### Exercise instructions:
a – In the perfume post, what flower is Fracas built on?
b – Reproduce the part of the perfume post starting at "A Perfume is" and ending at "for my plane.".
c – Summarize the perfume post in two sentences.

### Page:
>> Start

Sunday, 28 November 2010

A Perfume is for Life as well as just for Christmas

As a very young editor I was changing planes at Frankfurt on my way back from Warsaw and took a moment to buy a bottle of scent (duty was very high in those days).  Except I had no idea what I was looking for and little time.  The commessa looked me over and handed me a   tiny box. "No you can't try it", she said briskly, "Just buy it."  I gave her what felt like an enormous amount of cash and headed for my plane.

This is what I had taken so meekly:

'There are perfume legends, there are perfumer legends, and then there are perfumes that become obsessions. Fracas is all three, which is a hat trick less common that you’d think. Still more extraordinary, Fracas is built on a concept of tuberose, a small white flower (unrelated to rose; the name comes from the Latin word describing the plant’s tuberous root system) that generates an overpowering scent and is notorious among perfumers for being a difficult raw material to master. Which is perhaps why Fracas’s perfumer, Germaine Cellier, managed it.

>> End

### Data:
>> Start

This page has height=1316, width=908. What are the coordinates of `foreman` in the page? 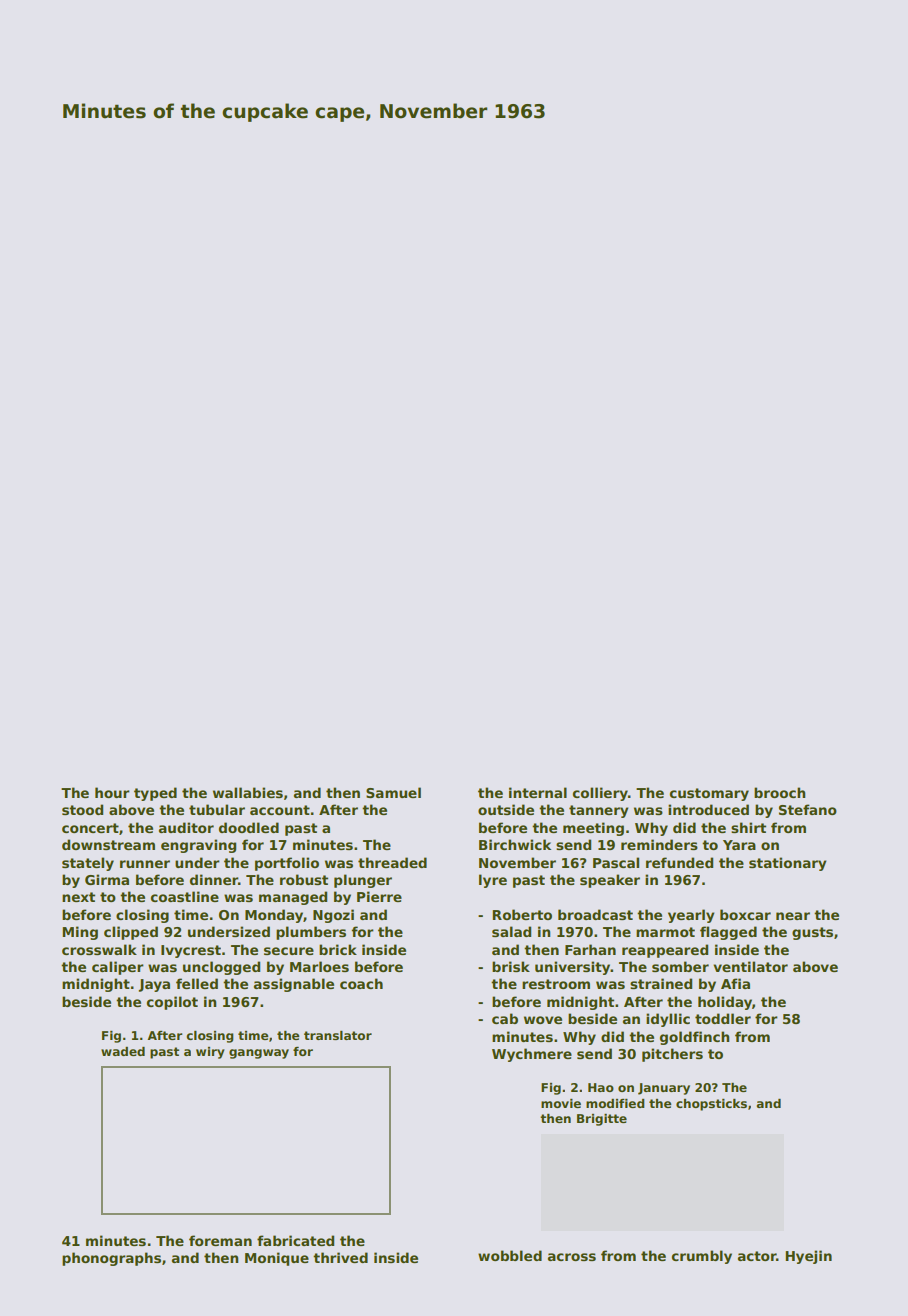 It's located at (220, 1240).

>> End

### Responses by task:
a – Fracas is built on tuberose, a small white flower.

b –
A Perfume is for Life as well as just for Christmas

As a very young editor I was changing planes at Frankfurt on my way back from Warsaw and took a moment to buy a bottle of scent (duty was very high in those days).  Except I had no idea what I was looking for and little time.  The commessa looked me over and handed me a   tiny box. "No you can't try it", she said briskly, "Just buy it."  I gave her what felt like an enormous amount of cash and headed for my plane.

c – As a very young editor changing planes at Frankfurt on the way back from Warsaw, the writer bought a tiny box of scent for a large sum of cash without being allowed to try it. The scent was Fracas, a perfume built on tuberose, a flower notorious among perfumers as a difficult raw material, and its perfumer was Germaine Cellier.